== Exercise aim ==
Return only that part of the material below which starts with the line containing "일반 ⇅ (529, 1309)" and goes on through the line containing "코미디 (209, 2330)", restated exactly.

:: Entries provided

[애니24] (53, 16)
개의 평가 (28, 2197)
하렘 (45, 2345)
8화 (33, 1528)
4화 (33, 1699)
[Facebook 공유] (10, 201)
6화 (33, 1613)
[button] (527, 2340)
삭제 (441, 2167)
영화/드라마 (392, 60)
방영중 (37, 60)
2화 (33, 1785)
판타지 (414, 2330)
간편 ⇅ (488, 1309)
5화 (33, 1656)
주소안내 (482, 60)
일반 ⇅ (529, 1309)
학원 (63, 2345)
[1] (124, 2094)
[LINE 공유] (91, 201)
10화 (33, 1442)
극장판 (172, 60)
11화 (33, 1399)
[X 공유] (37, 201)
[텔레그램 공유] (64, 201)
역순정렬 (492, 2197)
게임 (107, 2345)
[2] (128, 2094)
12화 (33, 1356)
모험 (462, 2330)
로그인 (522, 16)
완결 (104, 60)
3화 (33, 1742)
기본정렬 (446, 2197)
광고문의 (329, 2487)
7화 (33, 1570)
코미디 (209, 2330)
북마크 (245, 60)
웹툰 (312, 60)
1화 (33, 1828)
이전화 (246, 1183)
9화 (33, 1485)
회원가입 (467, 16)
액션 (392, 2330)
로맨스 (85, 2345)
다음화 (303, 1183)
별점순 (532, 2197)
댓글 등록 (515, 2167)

::::

== Completed task ==
일반 ⇅ (529, 1309)
학원 (63, 2345)
[1] (124, 2094)
[LINE 공유] (91, 201)
10화 (33, 1442)
극장판 (172, 60)
11화 (33, 1399)
[X 공유] (37, 201)
[텔레그램 공유] (64, 201)
역순정렬 (492, 2197)
게임 (107, 2345)
[2] (128, 2094)
12화 (33, 1356)
모험 (462, 2330)
로그인 (522, 16)
완결 (104, 60)
3화 (33, 1742)
기본정렬 (446, 2197)
광고문의 (329, 2487)
7화 (33, 1570)
코미디 (209, 2330)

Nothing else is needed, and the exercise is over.